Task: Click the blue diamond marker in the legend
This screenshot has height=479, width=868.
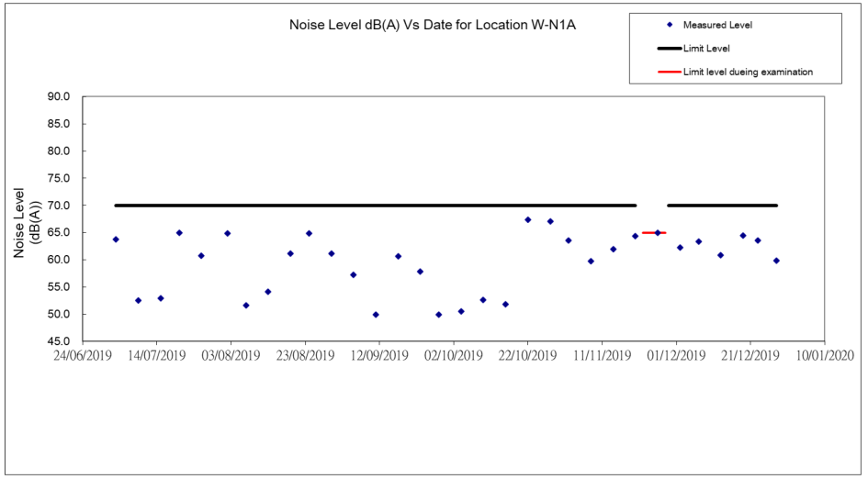Action: tap(670, 25)
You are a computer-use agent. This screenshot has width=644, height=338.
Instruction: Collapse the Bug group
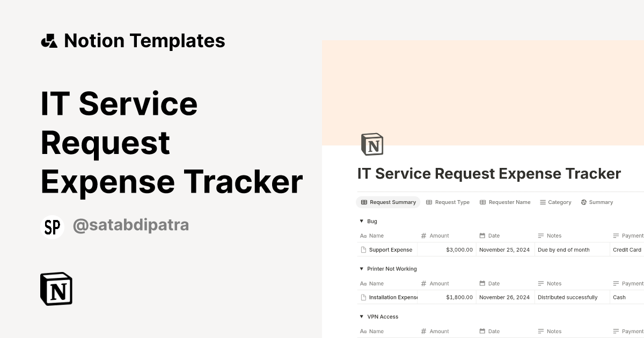coord(361,221)
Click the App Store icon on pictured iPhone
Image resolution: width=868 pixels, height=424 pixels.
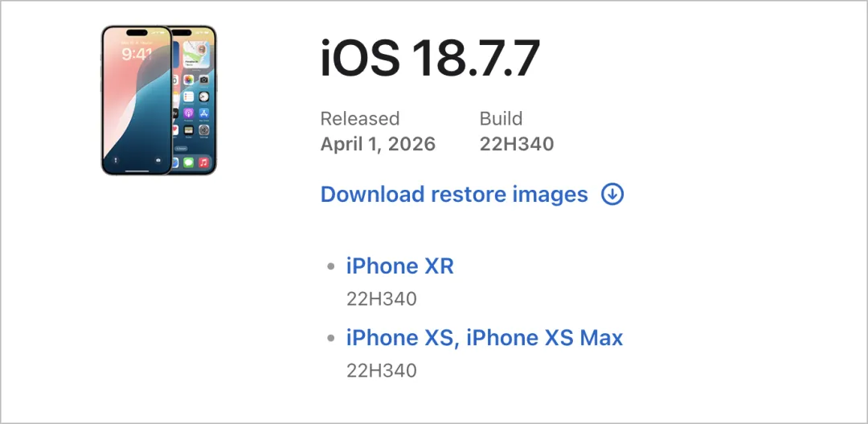click(204, 113)

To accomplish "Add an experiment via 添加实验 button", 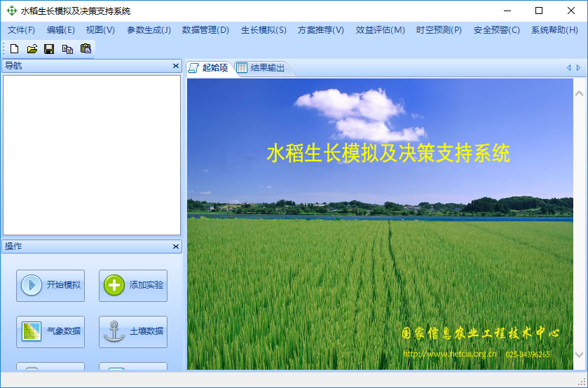I will 133,285.
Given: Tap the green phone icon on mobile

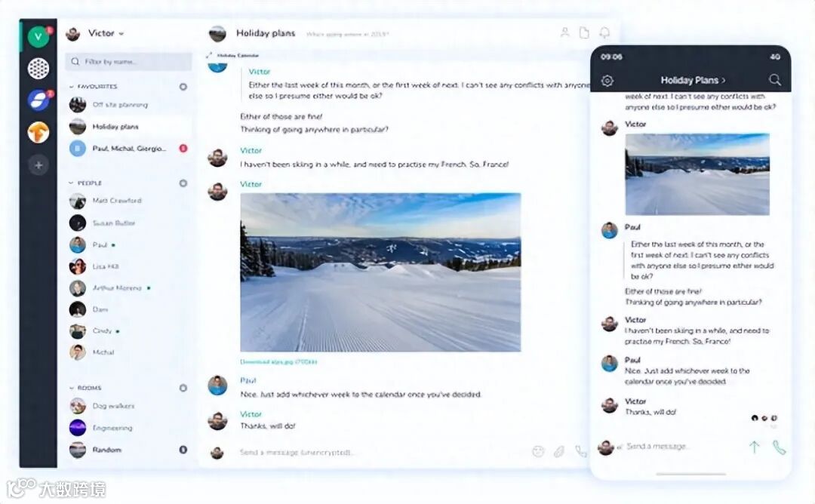Looking at the screenshot, I should click(779, 447).
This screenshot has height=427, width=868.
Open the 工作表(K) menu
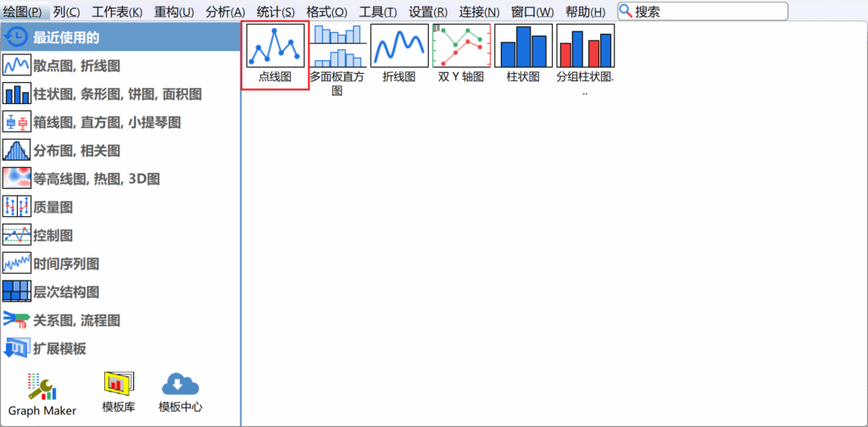point(117,12)
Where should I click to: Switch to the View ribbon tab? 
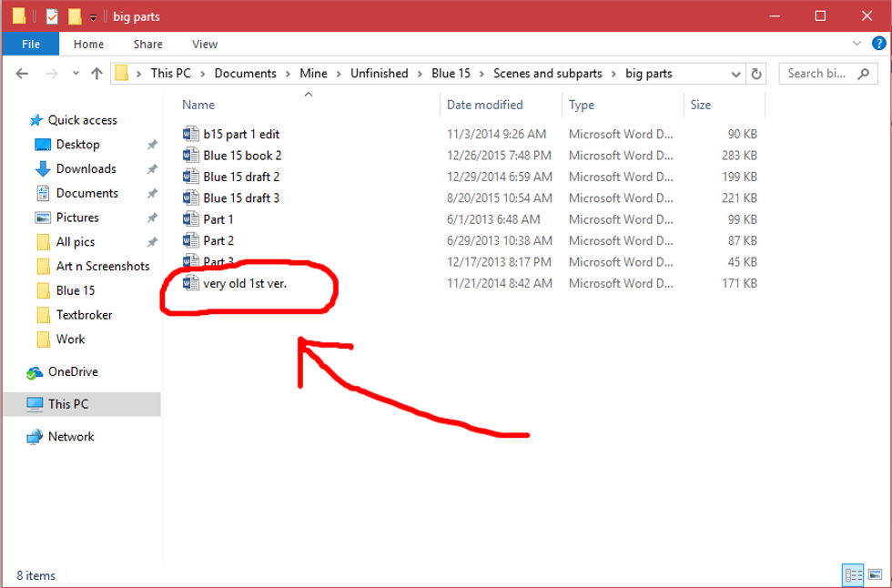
┄┄┄┄┄┄┄┄┄┄
Beginning with the line that contains "This screenshot has height=427, width=868.", write out the remaining lines of the listing above through the last, exactly and only those, without pictures.

This screenshot has height=427, width=868.
Open the 工作表(K) menu
point(117,12)
Where should I click to: Switch to the View ribbon tab? 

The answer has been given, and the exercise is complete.